First, I set an alarm on my phone, and let the students choose the ringer.  When that ringer went off, it was time to wrap up for the day, and write.  I had sentence stems posted to help them get started.  They were free to use the posted stems or think of their own.  Examples of sentence stems or frames:

  • Today, I learned________________.
  • A strategy I tried was ___________.
  • I liked how____________ did the problem because ______________.

Once we cleaned up, and yes, sometimes, a lesson would have to be finished the next day, students had about a minute to think by themselves.  When think time was over, they would next tell a partner what they were going to write.  (Listening and speaking, here.)  After everyone had a chance to listen and speak, they would write in their journals.   The speaking was the practicing for the writing.   By listening to each other, they had a chance to hear other strategies, and vocabulary.
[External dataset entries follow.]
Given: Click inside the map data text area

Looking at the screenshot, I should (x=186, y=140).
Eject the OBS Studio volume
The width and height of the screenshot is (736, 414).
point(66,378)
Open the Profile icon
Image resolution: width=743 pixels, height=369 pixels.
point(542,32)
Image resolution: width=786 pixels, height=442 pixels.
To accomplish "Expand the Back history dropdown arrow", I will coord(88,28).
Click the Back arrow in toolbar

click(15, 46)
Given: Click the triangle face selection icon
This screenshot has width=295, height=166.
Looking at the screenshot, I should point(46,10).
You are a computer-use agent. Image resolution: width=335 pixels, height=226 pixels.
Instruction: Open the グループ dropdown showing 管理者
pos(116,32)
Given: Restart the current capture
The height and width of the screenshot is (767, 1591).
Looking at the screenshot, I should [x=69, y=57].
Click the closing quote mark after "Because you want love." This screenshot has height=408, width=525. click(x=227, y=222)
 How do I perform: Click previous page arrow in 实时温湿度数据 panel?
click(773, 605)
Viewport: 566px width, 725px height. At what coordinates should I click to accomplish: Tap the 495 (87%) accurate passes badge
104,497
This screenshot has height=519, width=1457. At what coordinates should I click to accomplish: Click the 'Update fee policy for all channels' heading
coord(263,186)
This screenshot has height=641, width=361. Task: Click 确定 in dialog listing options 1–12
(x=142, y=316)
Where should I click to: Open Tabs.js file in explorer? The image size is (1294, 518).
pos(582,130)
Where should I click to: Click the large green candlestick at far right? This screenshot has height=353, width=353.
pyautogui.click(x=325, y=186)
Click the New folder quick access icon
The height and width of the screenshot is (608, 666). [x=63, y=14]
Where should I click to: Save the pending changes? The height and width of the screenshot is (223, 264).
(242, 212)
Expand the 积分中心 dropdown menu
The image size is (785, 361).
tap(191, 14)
Vocabulary words were posted as we came across them in our explorations.  Finally, we would either do a gallery walk and read each other’s journals, or one or two students would share out what they had written.  We have document cameras so student work could be placed under the camera for all to read along.

This is daily practice that really benefits student acquisition of language.  It also provides formative assessment for me, the teacher.  By reading my students’ entries, I can get an idea of where their thinking has progressed.  I can identify misconceptions, and address them in the moment, instead of waiting until a final assessment.

My last year in the classroom, I had many students who struggled.  In fact, each student struggled against several from the long list of things that make school challenging.

Here is a journal entry from the beginning of the year:

From September
From September

An then from the end of the year.   Note how much more writing.  She has added questions for herself.

One of her last entries
One of her last entries

When this student took the state test, her 4th grade reading and writing soared, and she passed!  She almost passed math, but she did have 1 years growth!   I’m convinced it is all the writing and speaking that she had to do during math (and science, too!)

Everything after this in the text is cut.